Each sub‑problem is convex (ℓ is convex, the GLM composition preserves convexity, and c is convex) but may be non‑differentiable because of the L₁ cost. The authors solve them efficiently using projected sub‑gradient descent, which converges to the global optimum for convex objectives with linear constraints. Since there are only O(d) sub‑problems and each can be solved in polynomial time, the overall algorithm runs in polynomial time in the feature dimension d, providing a provably optimal robust recourse for any finite‑p norm bound.

For completeness, the paper also revisits the L∞ case. In that setting the candidate adversarial models can differ in all coordinates simultaneously, leading to an exponential (2ᵈ) candidate set. Kayastha et al. previously proposed a greedy algorithm that iteratively adjusts the most influential coordinate and updates the adversarial model accordingly. The authors restate this algorithm (Algorithm 2) and confirm its optimality for GLMs, but note that it remains computationally more demanding than the finite‑p approach.

Empirical evaluation spans both linear and non‑linear classifiers on several real‑world datasets (e.g., German Credit). The experiments compare the proposed Lp‑algorithm (Algorithm 1) against the L∞ optimal algorithm, ROAR (a gradient‑based robust recourse method), and RBR (a Bayesian robust recourse method). Key findings include:

• Price Reduction: When model changes are measured with an L₁ or L₂ norm, the proposed method achieves recourse prices that are often 10‑1000× lower than those obtained under an L∞ bound, and substantially lower than ROAR/RBR, which suffer from the conservatism of the L∞ assumption.
• Sparsity: Recourse vectors produced by the Lp algorithm are markedly sparser (fewer features need to be altered), which improves interpretability and practical feasibility for end‑users.
• Robustness to Post‑Processing: The recourses remain valid after applying feasibility‑ensuring post‑processing steps (e.g., clipping to allowable feature ranges), demonstrating resilience to downstream adjustments.
• Scalability: Runtime scales linearly with the number of features, confirming the theoretical polynomial‑time claim.
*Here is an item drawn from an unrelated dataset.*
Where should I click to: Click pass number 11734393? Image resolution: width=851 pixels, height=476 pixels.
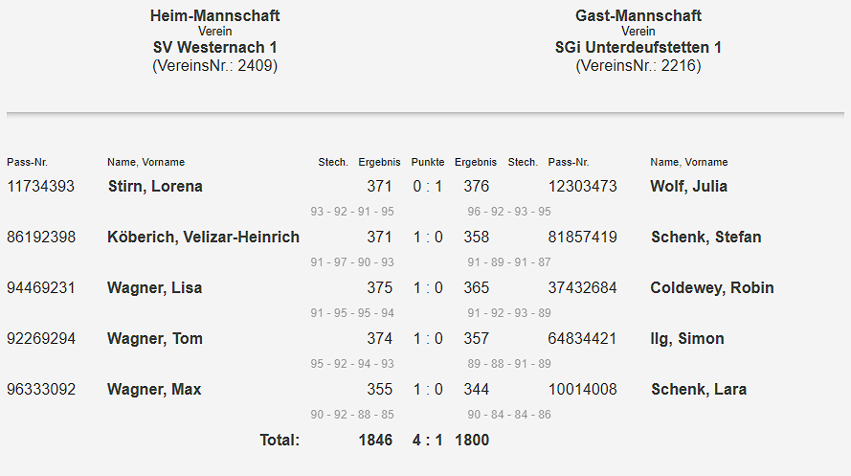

The method is competitive with, and often faster than, ROAR and RBR, especially in higher dimensions where the L∞ greedy search becomes costly.

In summary, this work introduces a more realistic model‑change constraint (Lp norm) for robust recourse, derives a provably optimal algorithm for generalized linear models, and validates its practical advantages through extensive experiments. By reducing the price of recourse, increasing sparsity, and maintaining robustness under realistic model updates, the proposed approach bridges a critical gap between theoretical guarantees and deployable recourse solutions. Future directions include extending the Lp‑bounded framework to richer model families (e.g., tree ensembles, deep neural networks) and integrating data‑driven predictions of future model shifts to further tighten the robustness‑cost trade‑off.